Im Hinblick auf die angefochtenen britischen und schwedischen Gesetze liegt der Ball jetzt wieder bei den zuständigen nationalen Gerichten, die den EuGH zur Klärung der strittigen Rechtsfragen angerufen hatten und die nun für die Durchsetzung der EuGH-Vorgaben sorgen müssen. Besondere Verantwortung tragen aber auch die Parlamente und Regierungen der Mitgliedstaaten, denen es obliegt, die jeweiligen Bestimmungen des nationalen Rechts zu überprüfen und ggf. zu korrigieren.

Was wird aus der deutschen Vorratsdatenspeicherung ?

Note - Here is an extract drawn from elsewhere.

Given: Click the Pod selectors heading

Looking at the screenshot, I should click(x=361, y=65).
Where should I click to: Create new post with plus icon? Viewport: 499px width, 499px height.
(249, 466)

Welche Konsequenzen sich für die jüngst wieder eingeführte deutsche Vorratsdatenspeicherung ergeben, muss ebenfalls dringend überprüft werden. Zwar bleiben die Speicherungsverpflichtungen des neuen deutschen Vorratsdatenspeicherungsgesetzes hinter der vom Bundesverfassungsgericht 2010 aufgehobenen Vorgängerregelung zurück. Es ist jedoch höchst zweifelhaft, ob damit auch die Vorgaben des EuGH erfüllt werden, denn auch nach der neuen Regelung sind die Daten unterschiedslos und flächendeckend zu speichern, ohne jede sachliche Begrenzung auf einen Gefahrenbereich oder eine besondere Risikosituation.

Dass die Bundesregierung bzw. die sie tragenden Parlamentsfraktionen diese Prüfung nun ergebnisoffen vornehmen werden, erscheint angesichts der von diesen gerade beschlossenen und angekündigten Befugnisserweiterungen für die Sicherheitsbehörden höchst unwahrscheinlich. Letztlich wird wohl erneut das Bundesverfassungsgericht hier für Klarheit sorgen müssen.